Ces déplacements successifs de population, conjugués à la dégradation des conditions de sécurité, rendent encore plus difficile l’acheminement de l’aide humanitaire aux nombreuses victimes de ce conflit.
Conditions de vie de plus en plus précaires
Outre les camps de fortune où s’entassent les personnes fuyant les affrontements, de nombreuses familles résidentes, vivant déjà dans des situations précaires, ont accepté de recevoir chez elles de nouveaux arrivants.

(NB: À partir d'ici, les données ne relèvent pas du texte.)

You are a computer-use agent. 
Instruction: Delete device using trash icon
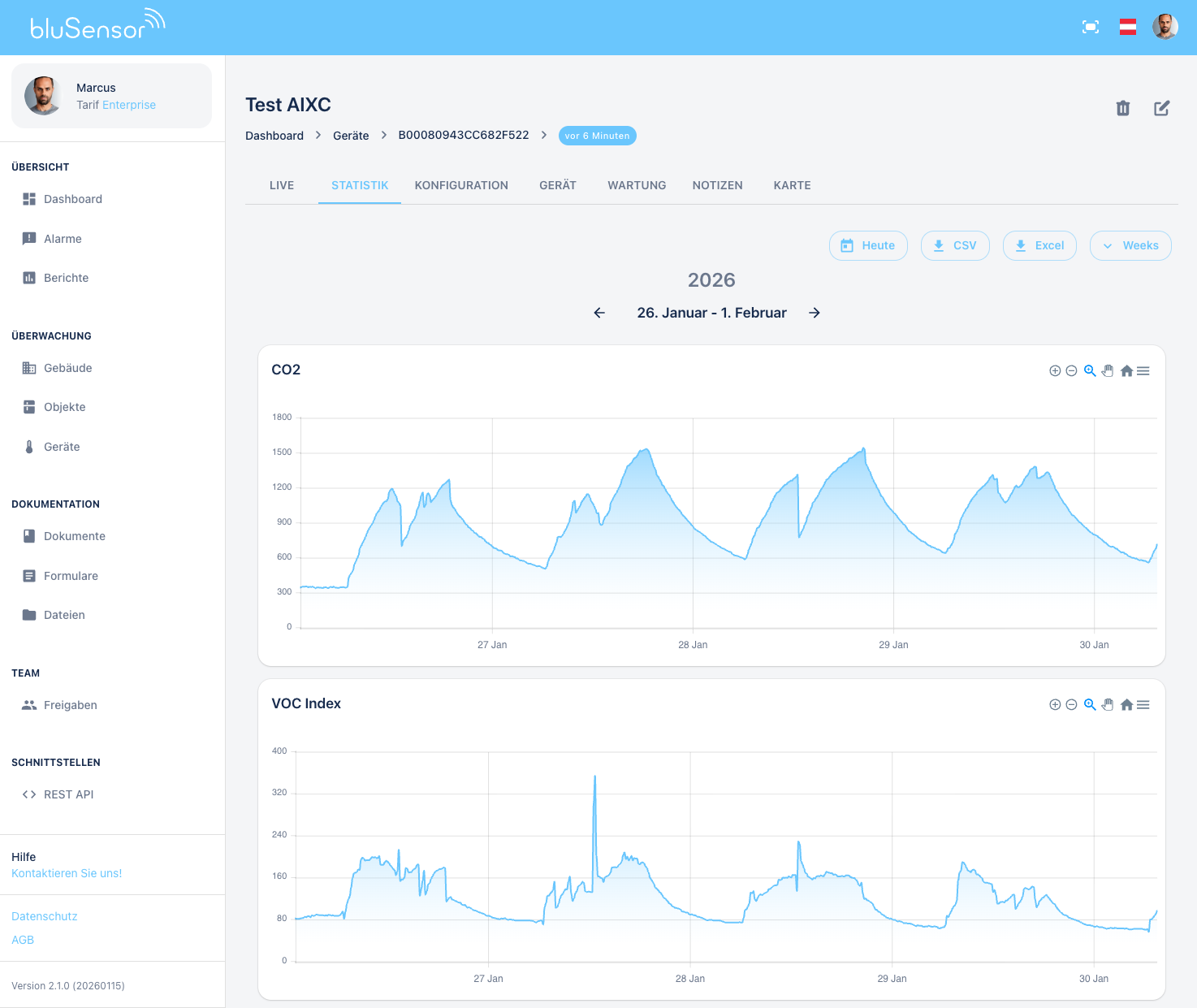(x=1123, y=107)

Les conditions de vie sont extrêmement précaires pour les déplacés. « Nous dormons comme des animaux entassés. Mais que faire ? Un déplacé n’a pas le temps de dormir, il ne se contente que de là où il peut poser sa tête parce qu’il n’est pas chez lui », confie Cécile Nabuko, déplacée à Sake.

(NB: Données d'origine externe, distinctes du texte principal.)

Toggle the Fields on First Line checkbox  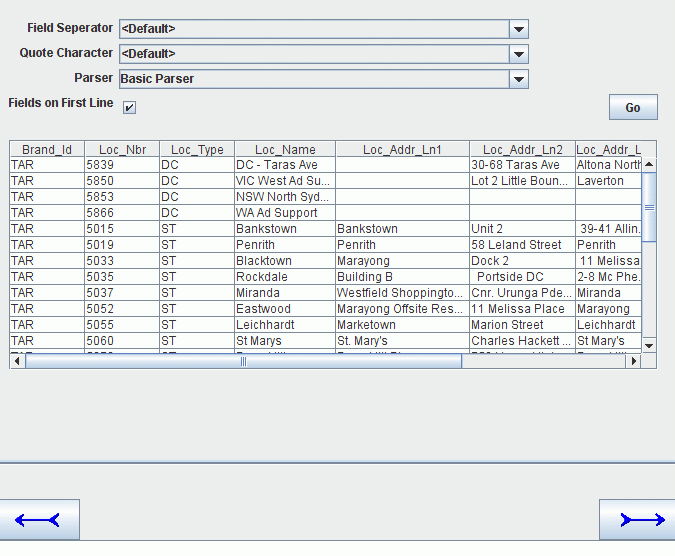129,107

A Goma, les acteurs humanitaires estiment qu’il y a actuellement plus de 300 000 personnes déplacées dans toute la ville. « Une partie de ces personnes se trouve à Bulengo, Lac Vert, où un site a été préparé, et également à Rusayo, un quartier périphérique de Goma, où plusieurs hectares ont été rendus disponibles par les autorités », indique Anne-Sylvie Linder. Le site du Lac Vert comporte néanmoins un risque important pour ces populations en raison d’émanations potentielles de gaz méthane.
L’arrivée quasi quotidienne de nouveaux déplacés à Goma et dans sa périphérie exerce une surcharge sur les services sociaux essentiels, affectant ainsi la capacité des populations locales et déplacées à accéder aux biens nécessaires à leur survie, dont l’eau, la nourriture, ou encore les soins de santé dans des structures médicales où affluent de nombreux blessés et malades.
Les actions du CICR
Le CICR a déjà mené de nombreuses actions en faveur des personnes touchées par le conflit, notamment dans les territoires du Rutshuru, du Nyiragongo et du Sud-Lubero.
Il soutient la prise en charge des blessés au centre hospitalier Bethesda-Ndosho de Goma, à l’Hôpital général de Beni et à l’Hôpital provincial de Bukavu où il dirige un programme de chirurgie de guerre. « Nous travaillons presque à pleine capacité de manière constante au centre hospitalier de Ndosho à Goma », précise Anne-Sylvie Linder. « Je pense que nous sommes face à une crise humanitaire de grande ampleur, dont les retombées se feront sentir à moyen et long termes. »
Le CICR travaille en étroite collaboration avec la Croix-Rouge de la RDC dans les interventions de premiers secours, l’eau et l’assainissement ainsi que le rétablissement des liens familiaux.